Theories of Colic: Temperament

Another idea has been that Colic is an early expression of a “difficult” personality. Babies who have had Infant Colic have been studied later in life. It has been found that there is no correlation between a history of Infant Colic and I.Q., personality, school success, juvenile delinquency, or a whole host of psychological difficulties including depression, anxiety, and personality disorders. In short, Infant Colic has nothing to do with psychology.

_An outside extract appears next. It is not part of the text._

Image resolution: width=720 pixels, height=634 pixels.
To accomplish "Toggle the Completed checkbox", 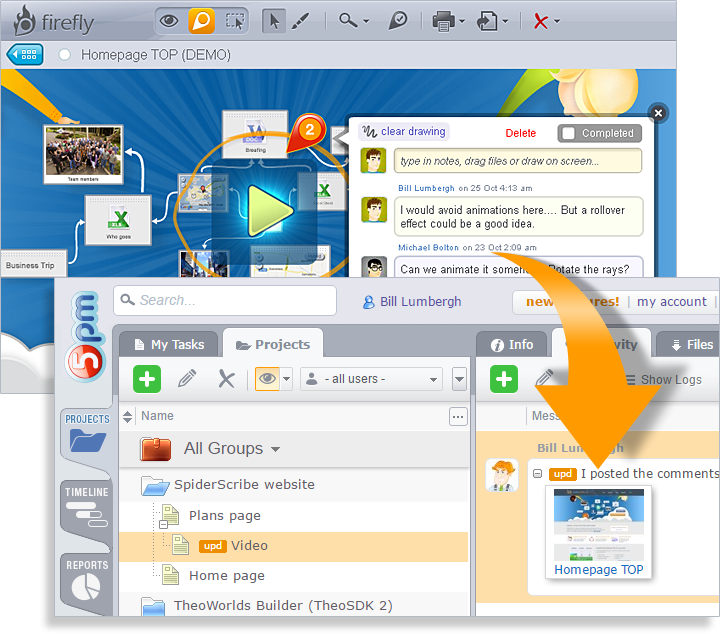I will click(568, 133).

Theories of Colic: Neuro-development

This is the theory that we believe here at Children’s Medical Office. It is perhaps the least well-known, but it is the most logical and scientifically appealing theory about Infant Colic (and the only one that hasn’t been completely disproved). It holds Colic to be a phenomenon of neurologic immaturity. It has been observed that infants with Colic are more easily over-stimulated than other babies. Once they become “worked-up”, they have a much harder time being “brought back down” by themselves or others. State-control is the neurological skill felt to be relatively immature in these babies. This is the ability of a person to maintain a comfortable mental “state” (such as being awake & alert or soundly asleep) and the ability to transition out of an “uncomfortable state” in the direction of a more comfortable one (e.g. someone who is “drowsy” either tries to fall asleep or wake up, someone who is crying tries to soothe themselves). This ability, like memory or language, gets better with age. Most adults are far better at it than children. Older children are better than younger children. Some newborns are better at it than others.

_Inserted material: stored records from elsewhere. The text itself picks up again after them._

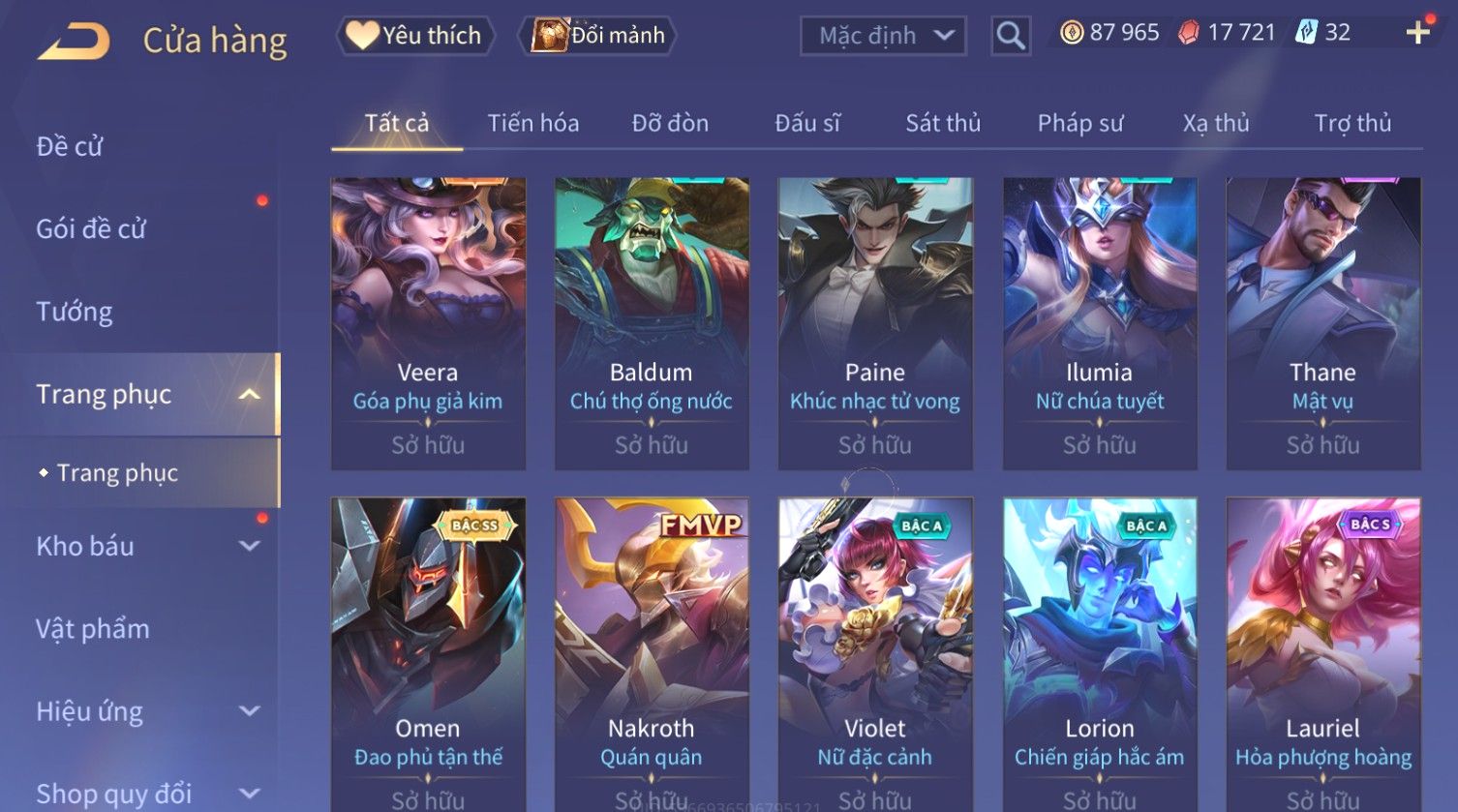Click the blue voucher currency icon

(x=1306, y=33)
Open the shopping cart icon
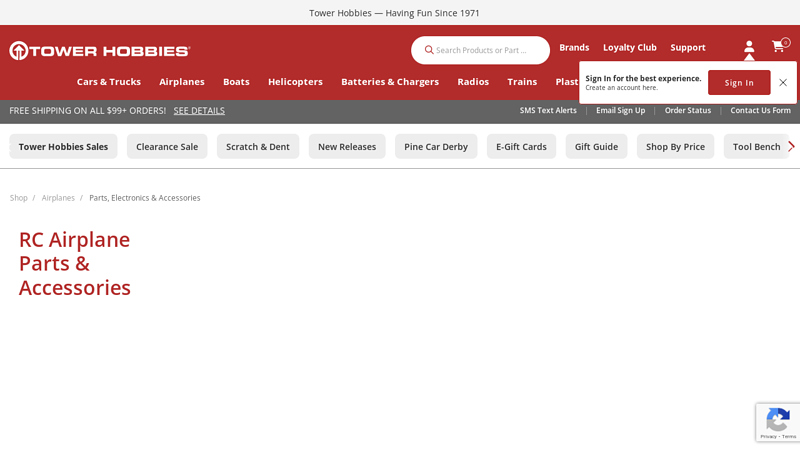This screenshot has width=800, height=450. click(x=778, y=47)
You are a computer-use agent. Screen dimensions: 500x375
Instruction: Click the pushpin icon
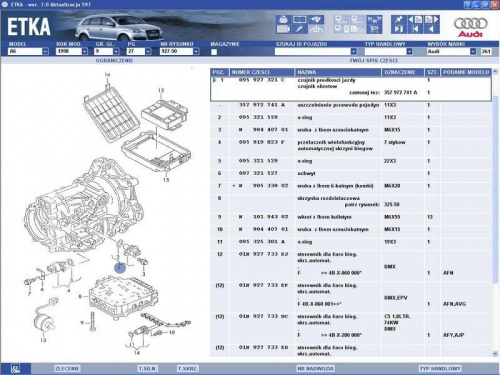tap(398, 19)
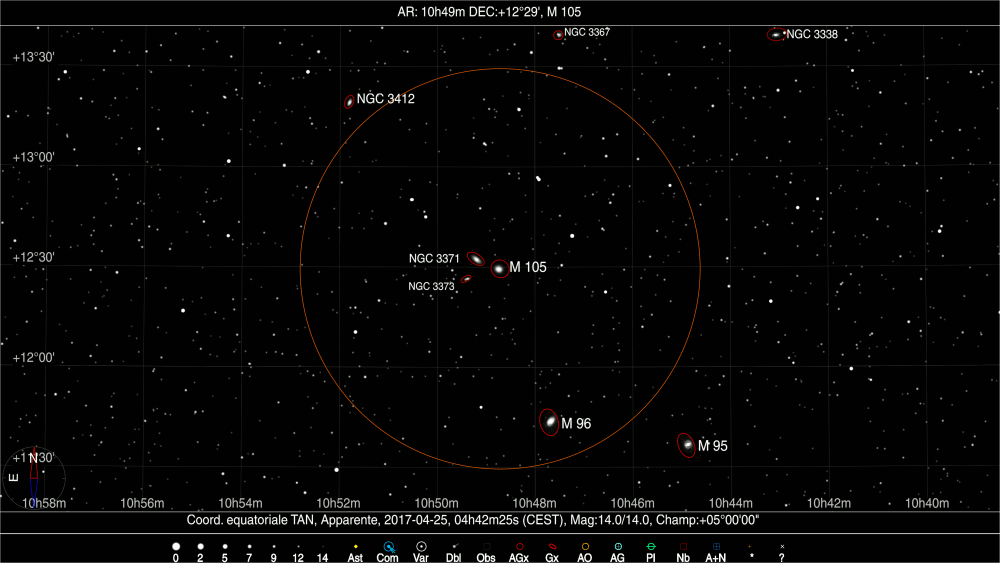1000x563 pixels.
Task: Select the asteroid (Ast) legend icon
Action: pos(355,546)
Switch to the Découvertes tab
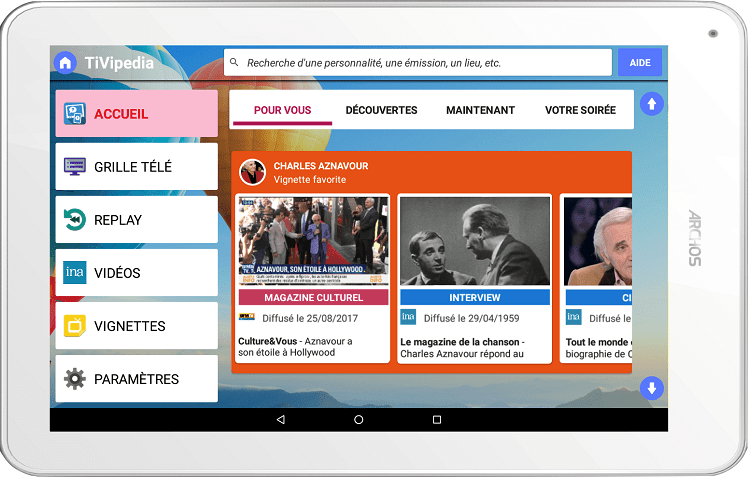This screenshot has width=748, height=477. [381, 110]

The neurodevelopmental theory is supported by several observations. The first is that all babies with Infant Colic outgrow it, usually by 4 months of age. The second is soothing strategies which involve a good deal of stimulation (such as rocking, singing, talking, feeding, changing diapers, etc.) usually are counter-productive for colicky babies. In contrast, strategies which involve reduction in stimulation (swaddling, placing in a dark room, “white noise”) tend to be more successful. This theory has led to the development of a device known as the “Sleep Tight” which combines a vibrator with a monotonous tone and attaches to the crib simulating a car cruising at 55mph on the highway. The makers of this device sell it with a money-back guarantee to cure colic (it can be obtained by calling 1-800-NO-COLIC or visting www.colic.com). In our experience, this works for many babies, but not all. It has the advantage over other potential therapies of being harmless, at least. Current proponents of the neurodevelopmental theory propose relatively benign treatments such as the Sleep Tight, swaddling, and avoiding over-stimulation.